Appeal, No. 578, Jan. T., 1970, from judgment of sentence of Court of Common Pleas, Trial Division, of Philadelphia, Nov. T., 1967, No. 235, in case of Commonwealth of Pennsylvania v. George B. Goins. Judgment of sentence reversed and new trial ordered.

COUNSEL

Louis Lipschitz, with him Julian F. King, for appellant.

Benjamin H. Levintow, Assistant District Attorney, with him Milton M. Stein, Assistant District Attorney, James D. Crawford, Deputy District Attorney, Richard A. Sprague, First Assistant District Attorney, and Arlen Specter, District Attorney, for Commonwealth, appellee.

Before Jones, C.j., Eagen, O'brien, Roberts, Pomeroy, Nix and Manderino, JJ.

Author: Nix

[ 457 Pa. Page 595]

OPINION BY MR. JUSTICE NIX.

This appeal again raises the ever-troublesome problem of the extent to which a court is permitted to comment on the evidence in its charge to the jury. We are satisfied that in this case, the trial court exceeded the permissible limits and that a new trial must be awarded.

On the evening of October 6, 1967, at approximately 9:30 P.M. the deceased, Ceretta Bryson, then twenty

[ 457 Pa. Page 596]

    years of age, left her home to make certain purchases at a neighborhood store. After making her purchases, while en route home, she was set upon by a man, identified as appellant, and stabbed three times resulting in her death shortly thereafter. After appellant's arrest he was tried before a jury and convicted of murder in the first degree and sentenced to life imprisonment. Post-trial motions were filed, argued and subsequently denied by the Court en banc. This is a direct appeal from the judgment of sentence pursuant to the Act of July 31, 1970, P.L. 673, No. 223, art. II, § 202, 17 P.S. 211.202 (1974-1975 Supp.).

During the charge to the jury the court stated: "Under the evidence in this case it is my opinion and only my opinion, which is in no wise binding upon you, that if this defendant is guilty at all, he is guilty of murder in the first degree." This statement came at the very end of the formal charge and was the last instruction given prior to a recess for the jury, to permit counsel to set forth their objections to the charge out of the jury's hearing. Pa. R. Crim. P. 1119. During the conference with counsel a specific exception was taken to this statement and thus the issue was properly preserved for appellate review.

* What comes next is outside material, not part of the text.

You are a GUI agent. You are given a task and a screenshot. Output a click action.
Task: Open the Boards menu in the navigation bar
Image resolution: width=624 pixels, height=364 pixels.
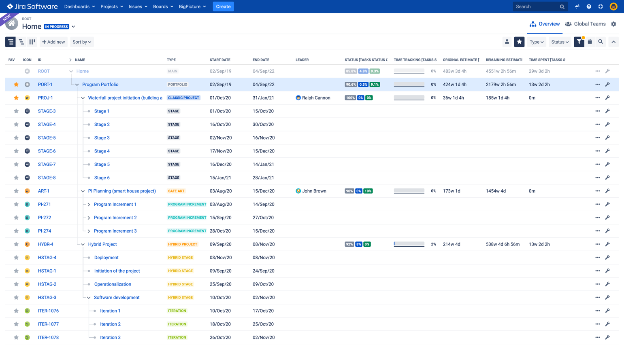point(163,6)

Pa. R. Crim. P. 1119(b). At this point the court expressed an intention of emphasizing that the opinion was intended to be directed to the degree of guilt and not to the question of guilt or innocence. This suggestion was vigorously opposed by defense counsel who argued that such a course of action would further compound what in his judgment was an error incapable of being cured by additional instructions. When the jury returned for final instructions before retiring to begin their deliberations no further mention was made to the opinion that had previously been given but the court did again remind the

[ 457 Pa. Page 597]

    jury of all of the possible verdicts that could be returned under the indictment ...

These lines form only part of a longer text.